Membranes: The only chance for the mRNA tortoise to win, economically

The RNA revolution, advancing beyond traditional vaccines to new therapeutic modalities and constructs such as self-amplifying RNA (saRNA) and circular RNA (circRNA), continues to place increasing pressure on downstream purification. Diffusion-limited resins, the time-tested workhorse of protein purification, are fundamentally incompatible because mRNA is an enormous (>40 nm) molecule with low diffusivity (10−11–10−12 m2/s).
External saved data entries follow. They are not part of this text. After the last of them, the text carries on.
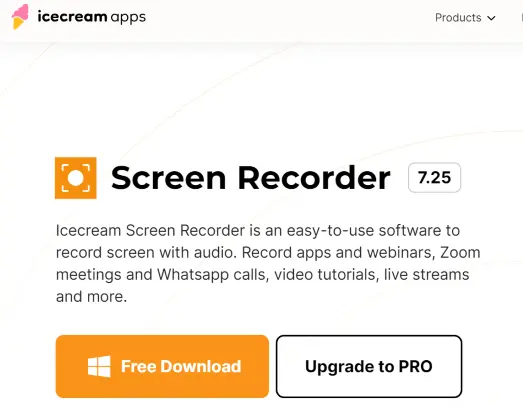Screen dimensions: 523x407
Task: Click the video tutorials text in the description
Action: (327, 275)
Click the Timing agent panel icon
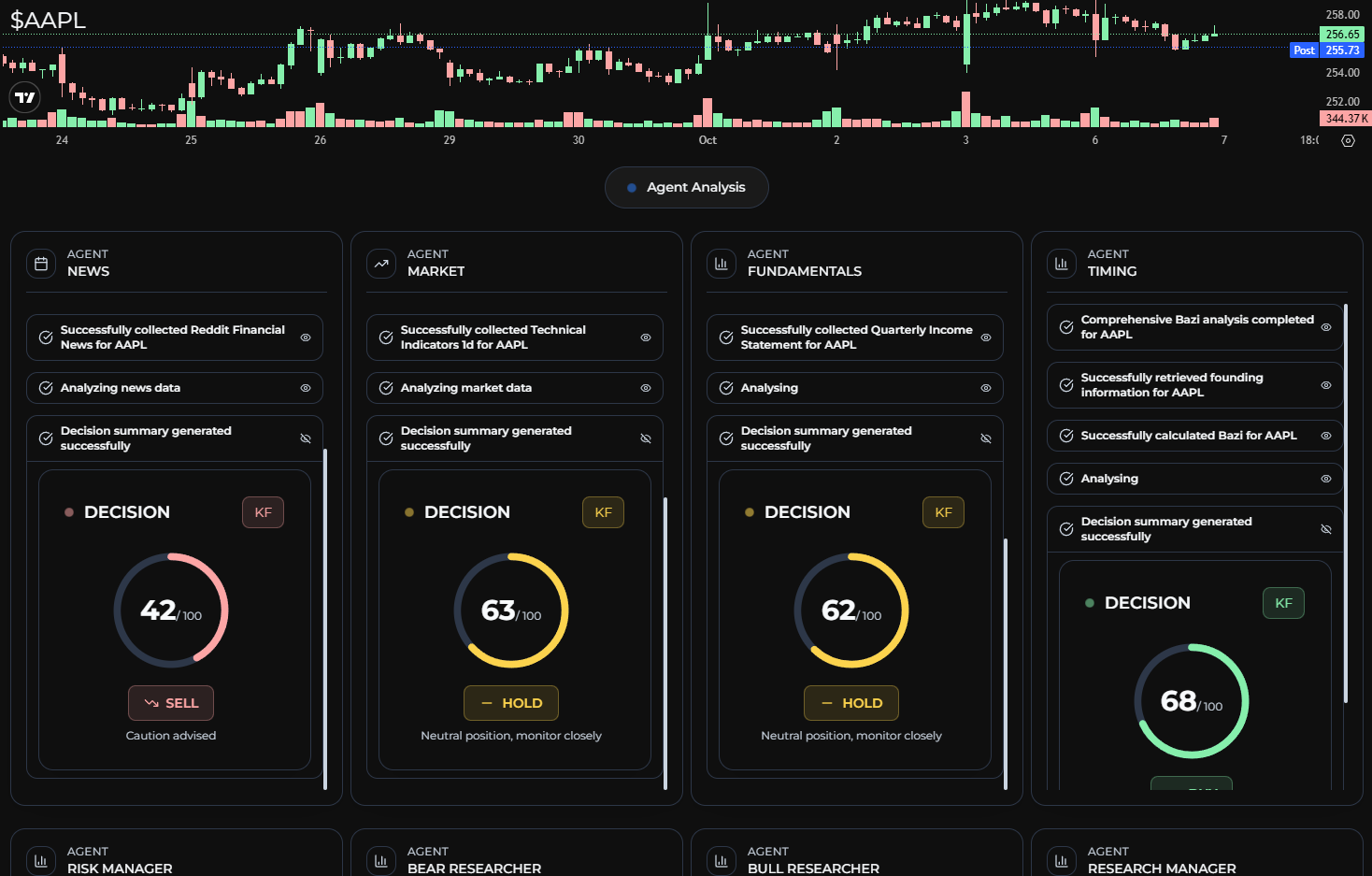 (x=1062, y=264)
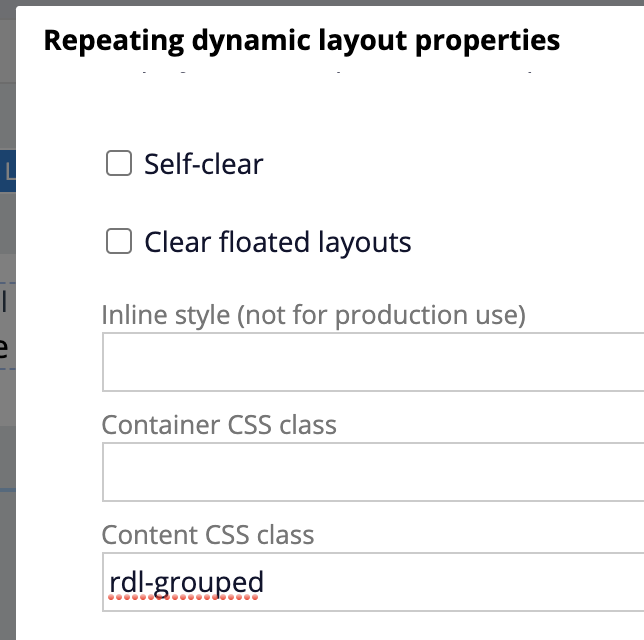The width and height of the screenshot is (644, 640).
Task: Click the clipped text row under the title
Action: click(x=337, y=72)
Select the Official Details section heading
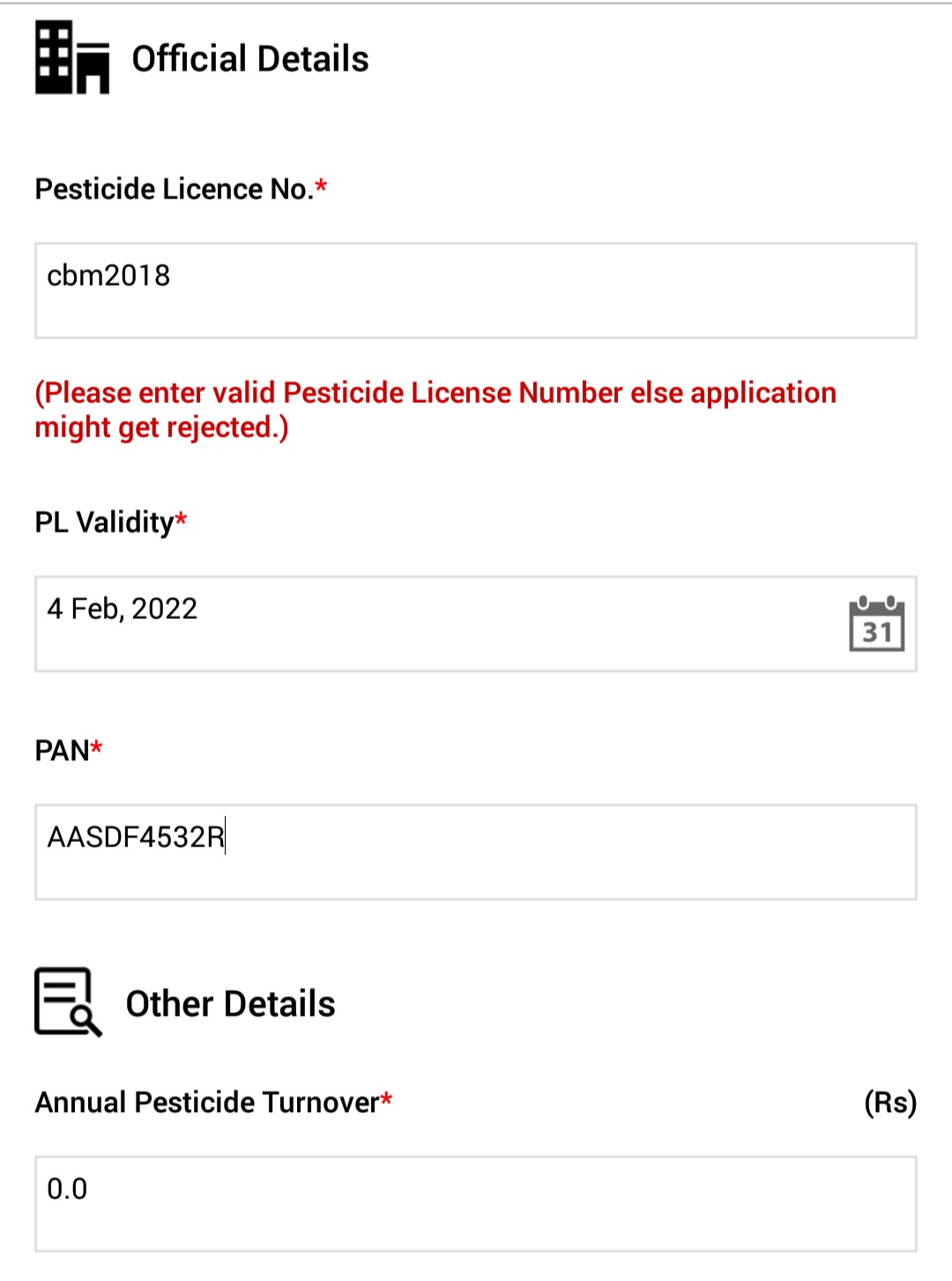Viewport: 952px width, 1281px height. pos(250,59)
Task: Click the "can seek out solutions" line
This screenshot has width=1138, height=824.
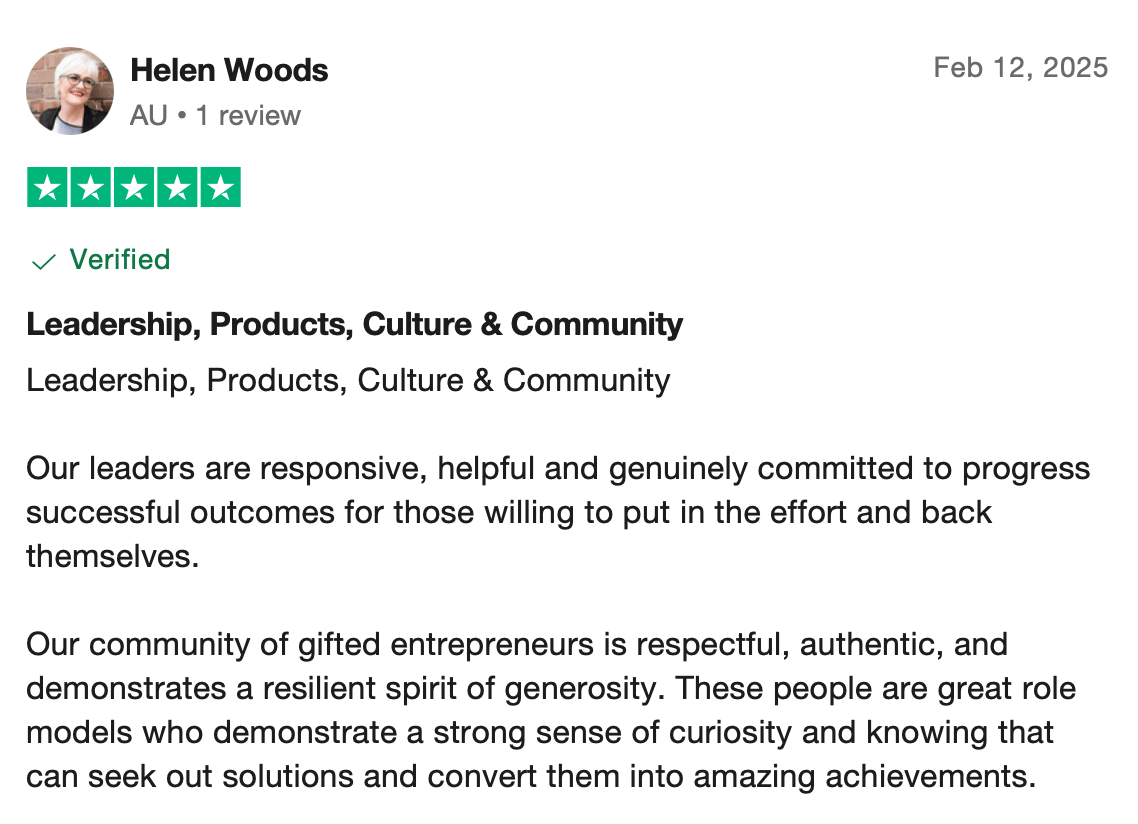Action: [x=530, y=776]
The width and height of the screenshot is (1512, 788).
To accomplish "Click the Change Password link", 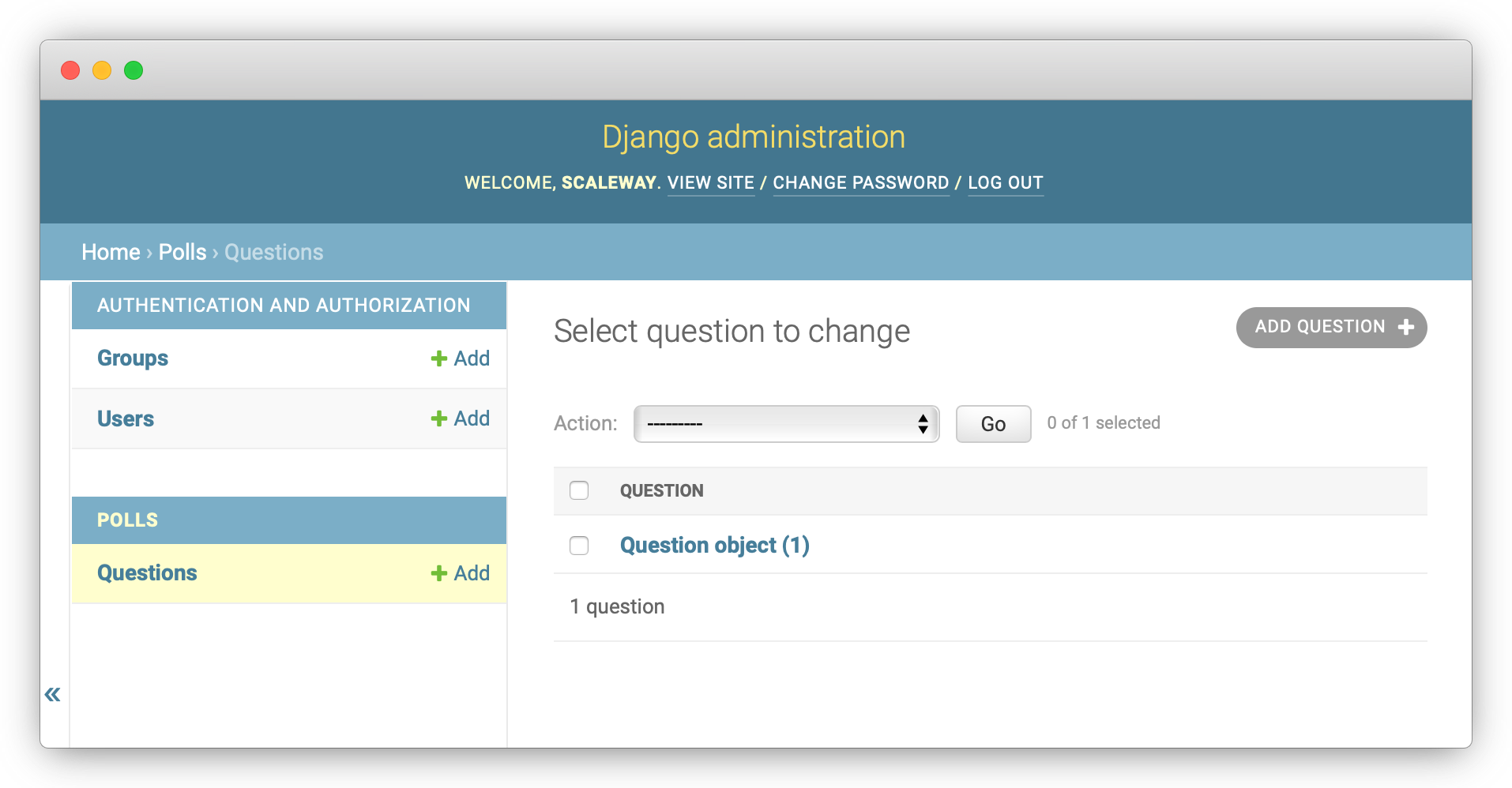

Our perspective, rooted in core chemical engineering principles, applies transport analysis and re-examines published performance data to demonstrate why even optimized perfusion chromatographic resin systems, exhibiting 0.1 % of total flow through the resin particles, cannot overcome the inherent diffusional barriers preventing efficient RNA purification. Alternatively, convection-based devices, notably membranes and monoliths, are well situated as their transport characteristics are not limited by the molecular transport properties of RNA. Ultimately, pressure-driven flow enables the potential for increased device capacity at orders of magnitude (103x) lower process time and smaller device footprint contributing to markedly improved productivity. Taken together, these findings suggest that a paradigm shift is required toward convective membrane systems to create a platform capable of delivering scalable, economic, and ultimately industrially attractive mRNA purification.